Message-Passing Algorithms: Reparameterizations and Splittings
Nicholas Ruozzi, Sekhar Tatikonda

TL;DR
This paper systematically studies convergent message-passing algorithms for MAP inference, providing new conditions for convergence, a combinatorial characterization of optima, and a unified algorithm that improves reliability over max-product methods.
Contribution
It introduces new sufficient conditions for convergence, offers a graph cover-based characterization of optima, and proposes a unified convergent message-passing algorithm.
Findings
New convergence conditions for message-passing algorithms.

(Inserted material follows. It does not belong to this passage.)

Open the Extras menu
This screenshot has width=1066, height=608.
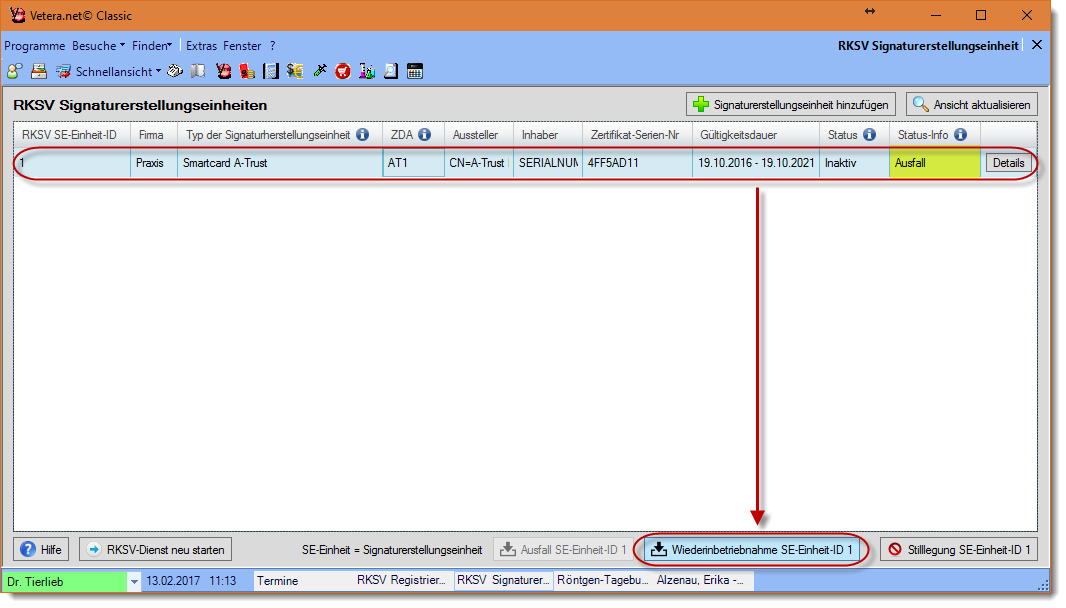tap(201, 46)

A combinatorial characterization of local and global optima.
A unified algorithm that generalizes existing convergent schemes.
Abstract
The max-product algorithm, a local message-passing scheme that attempts to compute the most probable assignment (MAP) of a given probability distribution, has been successfully employed as a method of approximate inference for applications arising in coding theory, computer vision, and machine learning. However, the max-product algorithm is not guaranteed to converge to the MAP assignment, and if it does, is not guaranteed to recover the MAP assignment. Alternative convergent message-passing schemes have been proposed to overcome these difficulties. This work provides a systematic study of such message-passing algorithms that extends the known results by exhibiting new sufficient conditions for convergence to local and/or global optima, providing a combinatorial characterization of these optima based on graph covers, and describing a new convergent and correct message-passing…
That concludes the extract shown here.